--- EXERCISE DATA Enclosed Below ---

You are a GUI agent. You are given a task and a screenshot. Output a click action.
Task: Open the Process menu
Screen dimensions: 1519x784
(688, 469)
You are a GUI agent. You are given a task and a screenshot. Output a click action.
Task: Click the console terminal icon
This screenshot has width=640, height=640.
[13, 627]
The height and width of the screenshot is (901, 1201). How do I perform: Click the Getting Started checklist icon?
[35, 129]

--- End of Enclosed EXERCISE DATA ---
--- EXERCISE DATA Enclosed Below ---

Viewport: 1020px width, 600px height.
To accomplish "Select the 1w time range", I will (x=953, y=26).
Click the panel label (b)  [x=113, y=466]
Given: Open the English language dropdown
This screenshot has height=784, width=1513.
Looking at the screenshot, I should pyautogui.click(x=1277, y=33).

--- End of Enclosed EXERCISE DATA ---
--- EXERCISE DATA Enclosed Below ---

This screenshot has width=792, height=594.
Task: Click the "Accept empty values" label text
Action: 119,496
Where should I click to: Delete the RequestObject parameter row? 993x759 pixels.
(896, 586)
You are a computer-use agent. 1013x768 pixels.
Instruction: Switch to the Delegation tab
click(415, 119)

--- End of Enclosed EXERCISE DATA ---

### ASSIGNMENT
Show a copy of each line from the records above in which the string "Open" occurs.

### RESPONSE
Task: Open the Process menu
Given: Open the English language dropdown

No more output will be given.